Despite all this, Ledger's performance is one for the ages.  That's not news.  I should really watch that Joaquin Phoenix movie sometime, because I expected it might suffer by comparison, but apparently did not.  Who knew this guy would become Oscar bait?


Boner.

heh.

Anyway, I still like the movie.  It's not aged into a curiosity quite yet, and it still has massive impact on superhero cinema.  If you look at the myth-building and argument of ethical models as the story, I'm not sure it's been topped.  After all, we're still crawling out from the DCEU that was formed in its image and from a WB who learned all the wrong lessons from this movie's success.  But it also was part of that 2008 one-two punch for a reason.

All that said, I do hope the new Batman movie series and whatever happens with Bats in the Gunn-driven DCU work out.  

I'm still blown away we got what we got out of these films.  And I am sure in a few years I'll be back here defending The Dark Knight Rises.












Sunday, September 17, 2023

TLDR Watch: Babylon (2022)




Watched:  09/15/2023
Format: Prime
Viewing:  First
Director:  Damien Chazelle

So...  

I was aware of several things going into Babylon (2022).  

It's an original story (of sorts) about the late Silent Era of the film industry and beyond.  It's clearly referencing Kenneth Anger's infamous, and not super-accurate, book, Hollywood Babylon, which I have not read, but I did listen to a whole season of You Must Remember this, which covered the subject matter and sought to split fact from legend.

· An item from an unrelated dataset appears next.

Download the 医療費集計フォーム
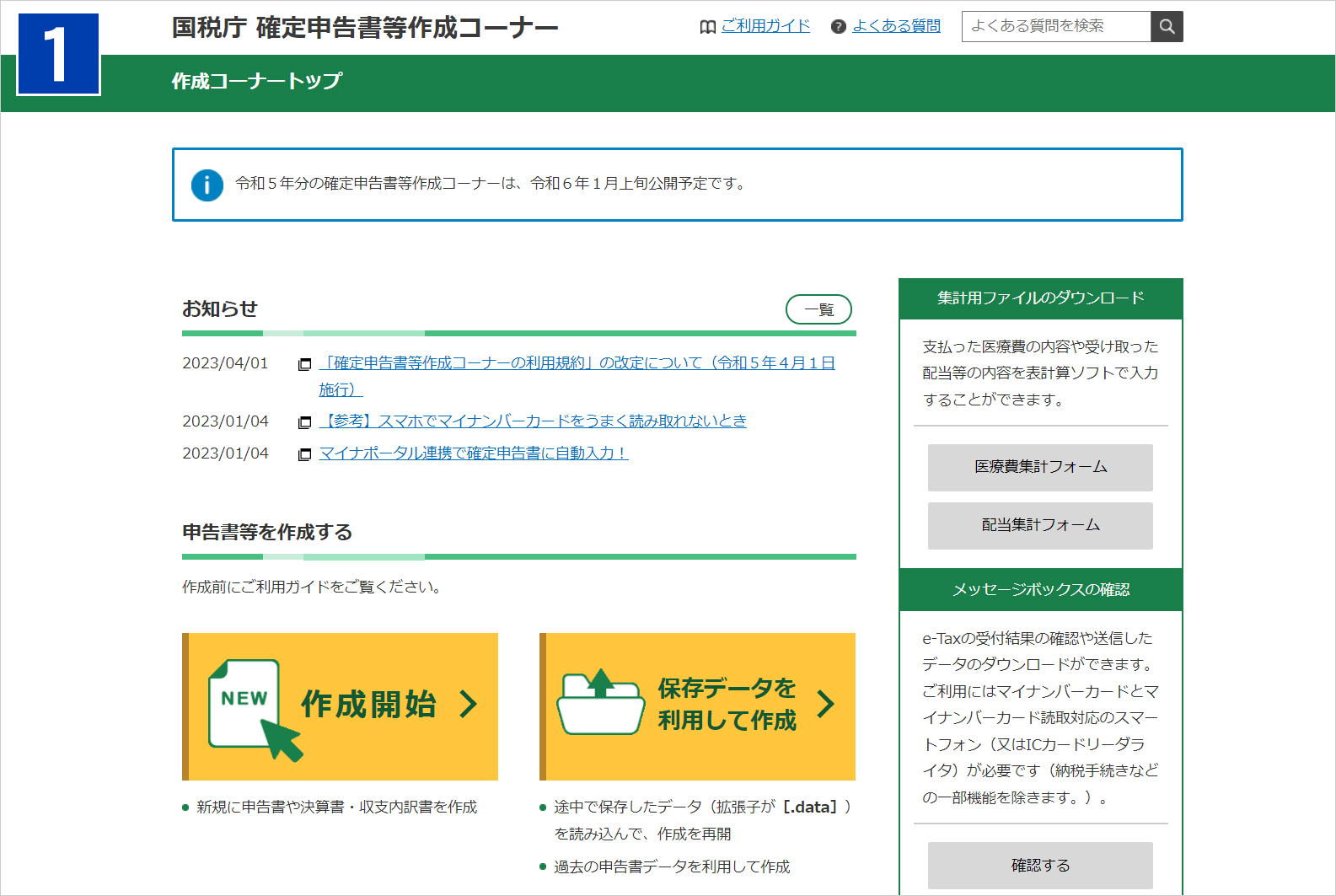 coord(1040,467)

I won't get into the book here, but it's a recounting of possibly/ maybe/ probably-not/ absolutely-not true stories from the era during which the film industry moved to Los Angeles from the East Coast and went kinda bonkers.  Sex, death, drugs, mayhem, etc... followed.  

If you have a casual interest in Hollywood history, even without specific stories to recall, you could be well aware of this era, of meteoric rises and cataclysmic falls of actors and behind-the-camera talent.  It makes today's tabloid stuff look like middle-school melodrama.  And, because Hollywood loves a good story, especially one that sounds true, they've been passed down, year after year until Anger codified them in his book.  And now we have a nice little package that I remember hearing bits and pieces of in college and whatnot.

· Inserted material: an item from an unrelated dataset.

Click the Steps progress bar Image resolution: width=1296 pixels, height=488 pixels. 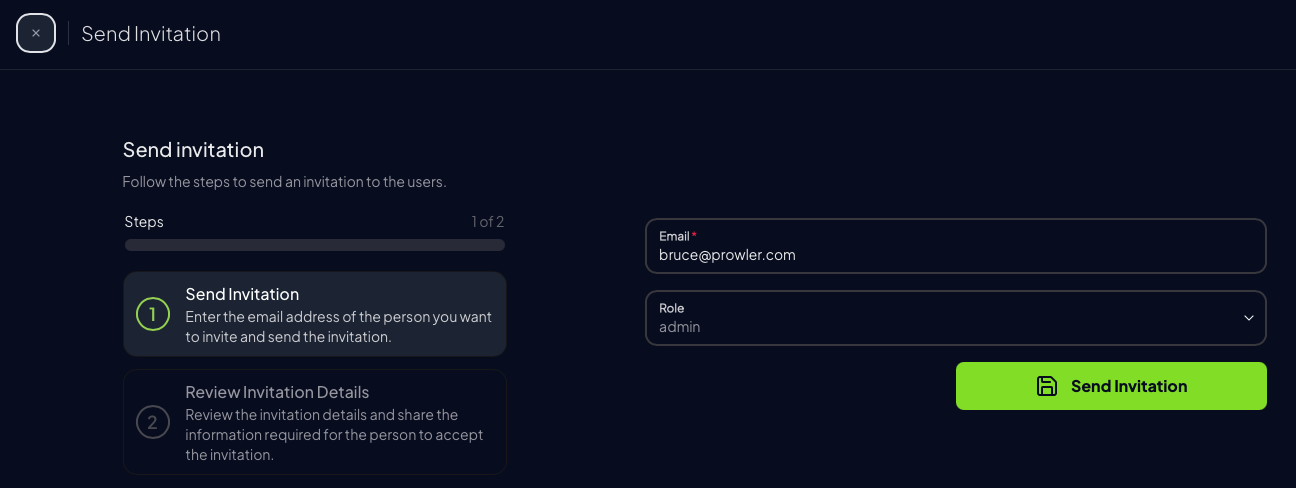(315, 245)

Going into the movie, I was also aware that the movie was at least three hours.  It was all fictional but referenced the real world of Hollywood from about 1927-1935 or so, and that no one seemed to like the movie all that much.   It had a $110+ million budget, and did poorly at the box office.

Having had now seen the movie, it's a three hour movie that is beautifully shot and acted.  The design is... interesting.  

But it feels so weirdly derivative, the story is delivered by bullet point, and it seems so surprised by things that seem obvious on their face here in the 2020's, that by the film's end - 3 hours later, I have no clue what Chazelle was trying to say or why he wanted to say it.  

If this movie is for a broad audience, it feels too specific in what it's covering while filling in no details to give them the full picture of the era while also taking a very, very long time to get to the point with his storylines, while still not making you ever care about the characters.  

If this movie is for film history buffs, someone with my cursory knowledge is clearly going to wind up with so many questions, their hand will involuntarily raise repeatedly throughout the film.